**Problem requirements:**
From the line that contains "This screenshot has width=794, height=1200." to the final line of the entries below, write out every line exactly as it appears, and nothing else.

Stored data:

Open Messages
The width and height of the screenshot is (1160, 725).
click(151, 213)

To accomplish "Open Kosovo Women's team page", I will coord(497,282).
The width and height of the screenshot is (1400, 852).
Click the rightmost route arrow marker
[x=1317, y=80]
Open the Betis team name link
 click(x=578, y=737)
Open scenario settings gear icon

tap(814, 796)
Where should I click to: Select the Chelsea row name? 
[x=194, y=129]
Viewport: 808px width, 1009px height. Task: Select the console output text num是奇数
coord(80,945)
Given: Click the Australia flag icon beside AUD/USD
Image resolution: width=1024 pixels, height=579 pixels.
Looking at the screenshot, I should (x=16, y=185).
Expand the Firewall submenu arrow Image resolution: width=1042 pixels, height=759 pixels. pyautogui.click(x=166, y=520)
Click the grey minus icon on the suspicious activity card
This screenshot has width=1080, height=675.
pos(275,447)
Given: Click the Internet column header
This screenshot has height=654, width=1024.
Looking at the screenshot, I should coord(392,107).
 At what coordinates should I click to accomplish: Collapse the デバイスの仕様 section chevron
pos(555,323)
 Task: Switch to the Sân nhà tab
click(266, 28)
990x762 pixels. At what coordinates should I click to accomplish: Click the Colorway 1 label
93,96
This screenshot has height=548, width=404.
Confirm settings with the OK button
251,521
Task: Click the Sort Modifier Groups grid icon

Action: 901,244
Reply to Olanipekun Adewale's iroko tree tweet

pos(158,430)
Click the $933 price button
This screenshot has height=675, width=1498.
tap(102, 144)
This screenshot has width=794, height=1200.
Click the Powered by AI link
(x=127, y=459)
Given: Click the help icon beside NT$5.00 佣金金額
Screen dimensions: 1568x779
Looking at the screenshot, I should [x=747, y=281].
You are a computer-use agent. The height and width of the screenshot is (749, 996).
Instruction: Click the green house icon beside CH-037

**Solution to this exercise:**
This screenshot has width=794, height=1200.
Click the Powered by AI link
(x=127, y=459)
Given: Click the help icon beside NT$5.00 佣金金額
Screen dimensions: 1568x779
Looking at the screenshot, I should [x=747, y=281].
You are a computer-use agent. The height and width of the screenshot is (749, 996).
Instruction: Click the green house icon beside CH-037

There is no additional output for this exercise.